[WHAT IS ASKED]: In the passage on Python strings, list every backslash escape sequence that the sentence beginning "Backslash escapes work the usual way" gives as an example.

[PASSAGE PROVIDED]:

Skip to content

Latest commit

 

History

History
545 lines (444 loc) · 22 KB

strings.md

File metadata and controls

545 lines (444 loc) · 22 KB

Python Types

Strings

Python has a built-in string class named "str" with many handy features. String literals can be enclosed by either double or single quotes, although single quotes are more commonly used.

'Hello'
"Hello"

Backslash escapes work the usual way within both single and double quoted literals -- e.g. \n \' \".

print('first\nsecond')
print('I didn\'t do it')

A double quoted string literal can contain single quotes without any fuss (e.g. "I didn't do it") and likewise single quoted string can contain double quotes.

A string literal can span multiple lines, but there must be a backslash (\ ) at the end of each line to escape the newline. String literals inside triple quotes, """ or ''', can span multiple lines of text.

Python strings are "immutable" which means they cannot be changed after they are created. Since strings can't be changed, we construct new strings as we go to represent computed values. So for example the expression 'hello' + 'there' takes in the 2 strings 'hello' and 'there' and builds a new string 'hellothere'.

[DATASET ENTRIES]:
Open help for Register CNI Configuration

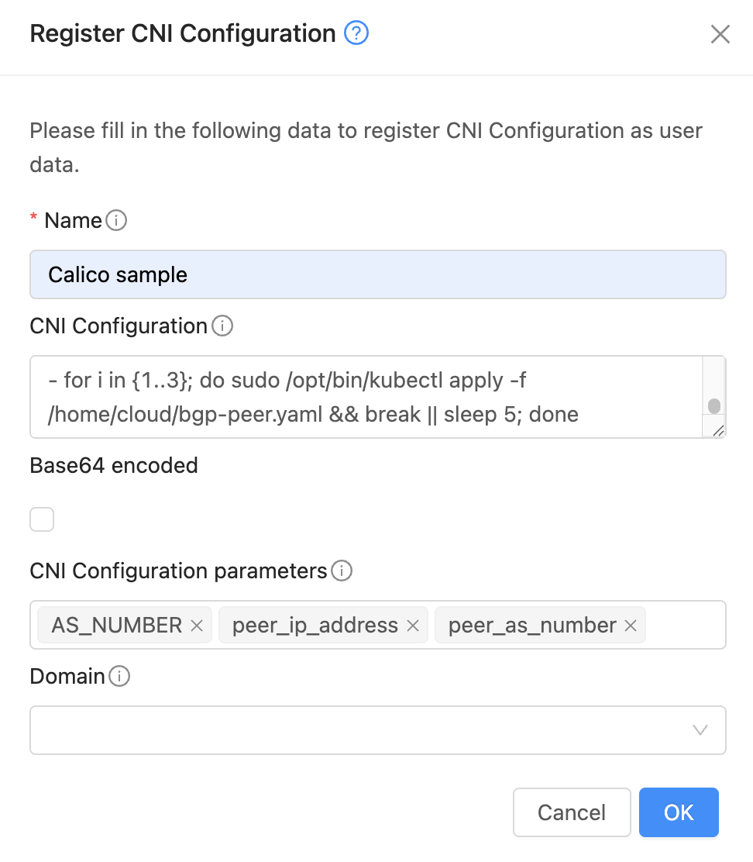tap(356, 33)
...
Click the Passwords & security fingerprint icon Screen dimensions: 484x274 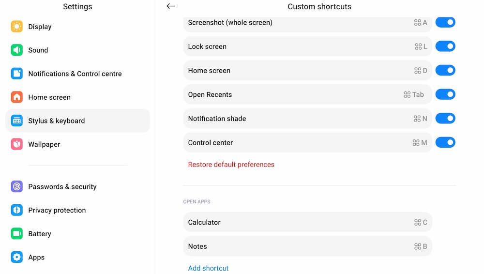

[SOLUTION FOR THIS PROBLEM]:
\n
\'
\"